Sexual Harassment

AuthorJeffrey Wilson
Pages1119-1124

Page 1119

Background

Unheard of until the 1970s, sexual harassment has become a dominant concern of employers, schools, and other organizations throughout the country. It is one of the most litigated areas of sexual discrimination law, and virtually all major companies, government organizations, colleges and universities and even the military now have sexual harassment policies in place. Even the president of the United States has been subject to a sexual harassment lawsuit.

The definition of sexual harassment has always been controversial. Black's Law Dictionary defines it as ""A type of employment discrimination consisting in verbal or physical abuse of a sexual nature," and it has also been held to exist in educational situations. But beyond this, there is the question of what kind of behavior translates into sexual harassment and what the relationship of the parties must be for sexual harassment to occur.

These issues have been fought over at the federal level for many years. Although sexual harassment law is still not clearly defined, there has emerged over the years a consensus of the basic outlines of what sexual harassment is and what needs to be done by companies and other groups to prevent it.

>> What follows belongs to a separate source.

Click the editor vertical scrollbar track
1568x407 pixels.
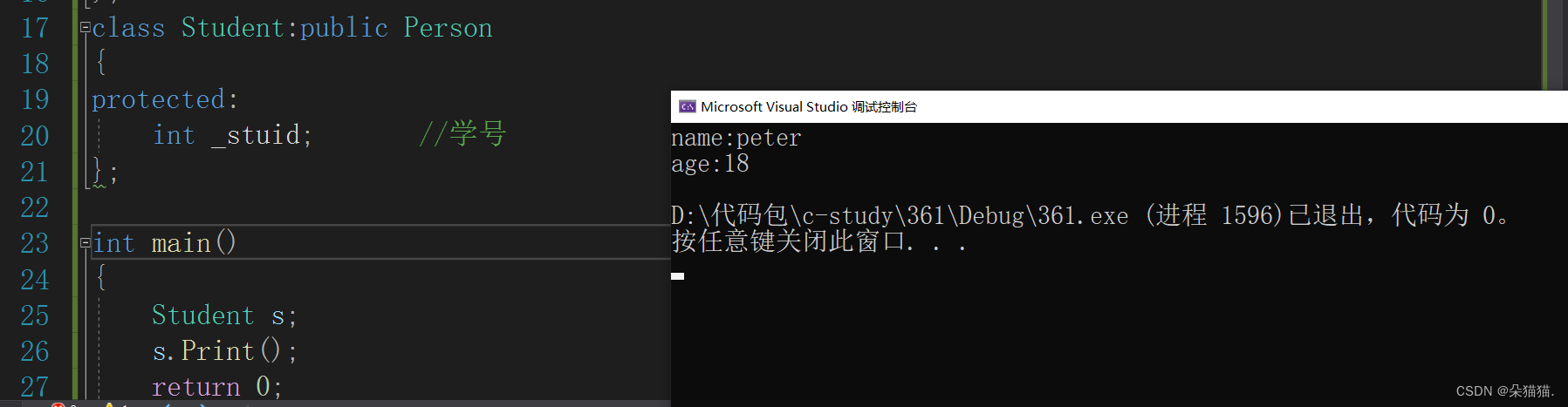tap(1556, 44)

Types of Sexual Harassment

The Equal Employment Opportunity Commission (EEOC) defines sexual harassment this way: "Unwelcome sexual advances, requests for sexual favors, and other verbal or physical conduct of a sexual nature constitute sexual harassment when (1) submission to such conduct is made either explicitly or implicitly a term or condition of an individuals employment; (2) submission to or rejection of such conduct by an individual is used as the basis for employment decisions affecting such individual or (3) such conduct has the purpose or effect of unreasonably interfering with an individual's work performance or creating an intimidating, hostile or offensive work environment."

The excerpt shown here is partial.